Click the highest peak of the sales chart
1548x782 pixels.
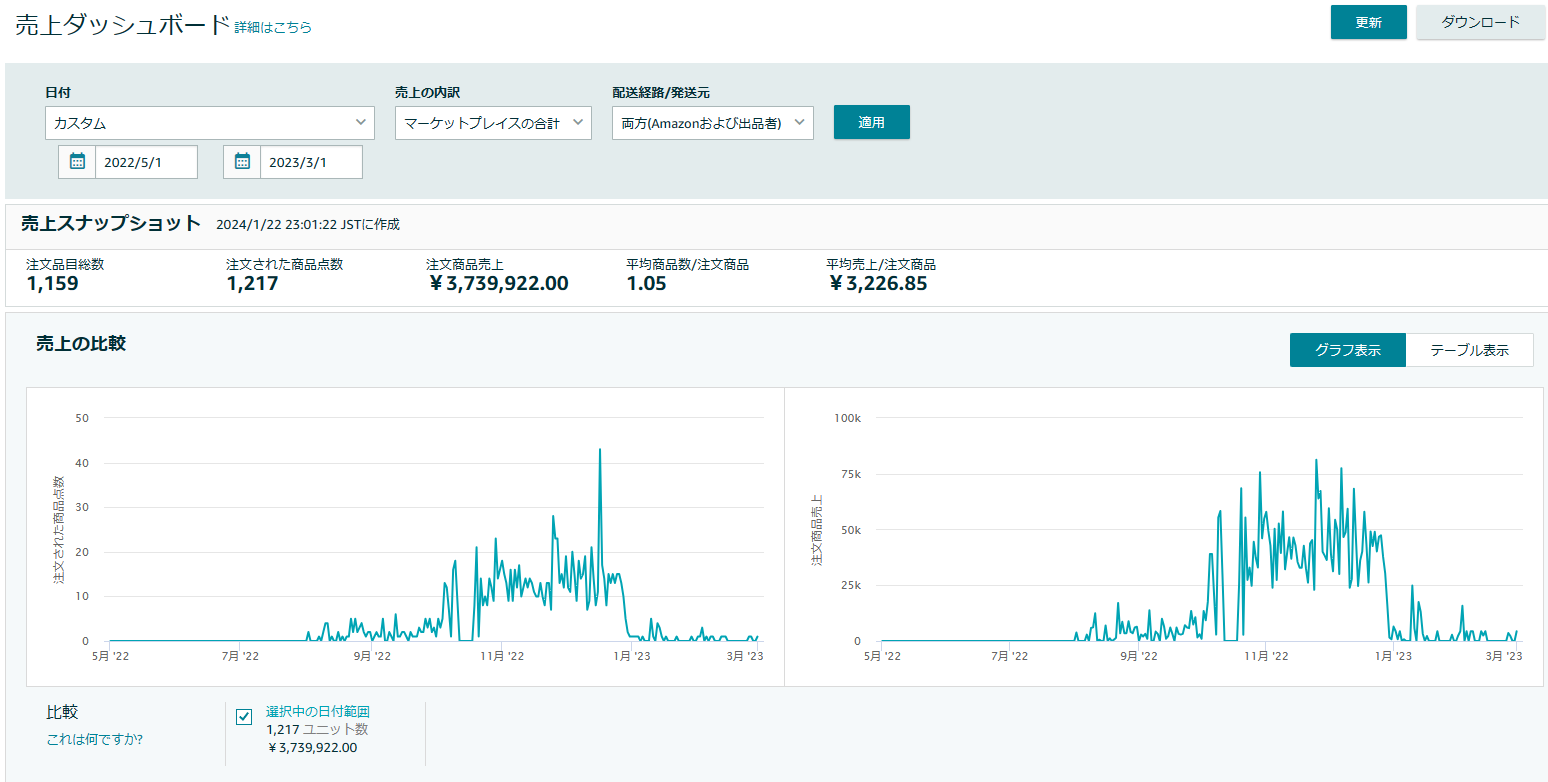1316,460
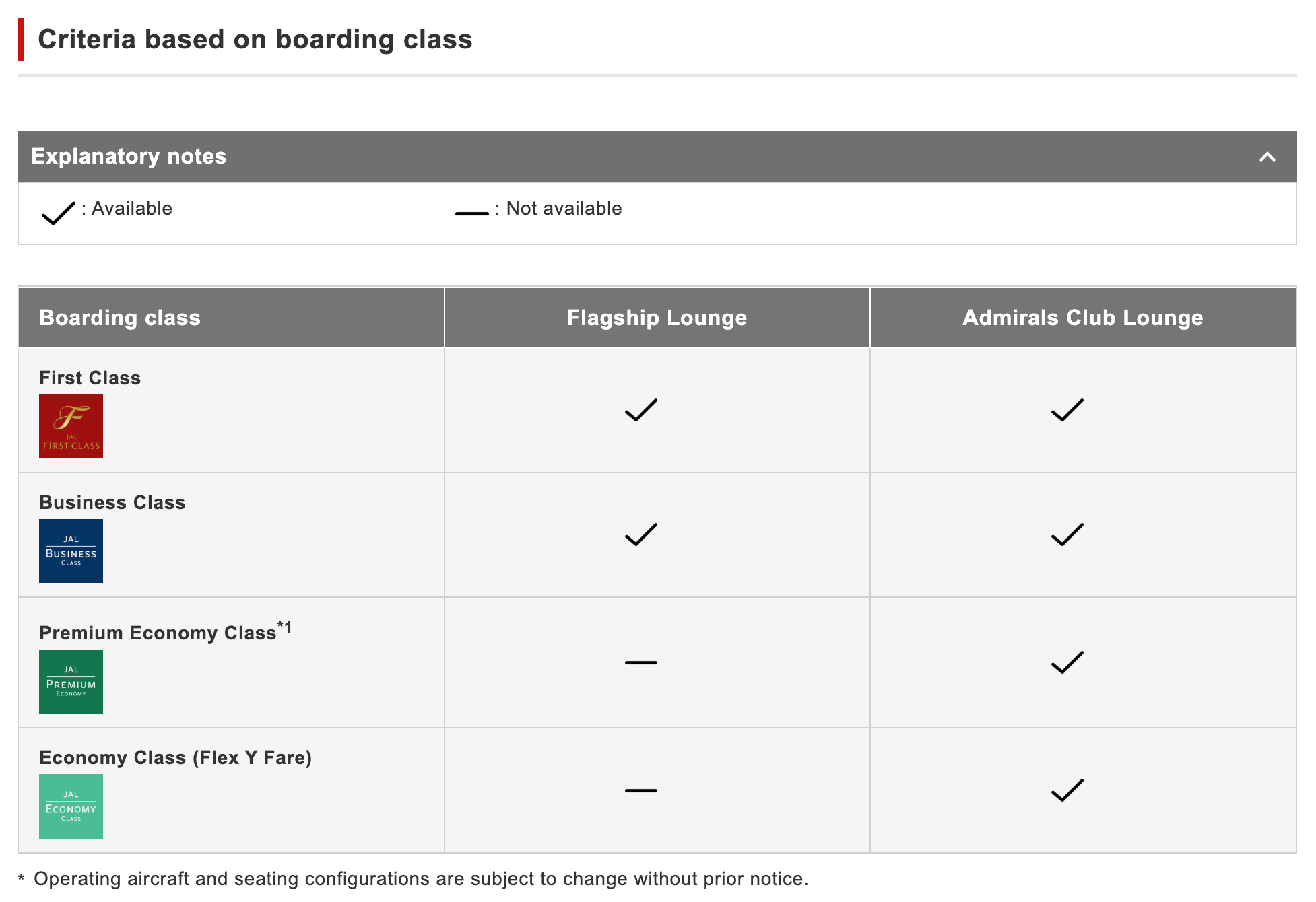Click Economy Class Admirals Club checkmark
1316x902 pixels.
pos(1067,790)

================================

- ACTIVITY:
Your answer must be an exact copy of the records above, with no pictures included.

- TASK RESPONSE:
Click the highest peak of the sales chart
1548x782 pixels.
1316,460
Click Economy Class Admirals Club checkmark
1316x902 pixels.
pos(1067,790)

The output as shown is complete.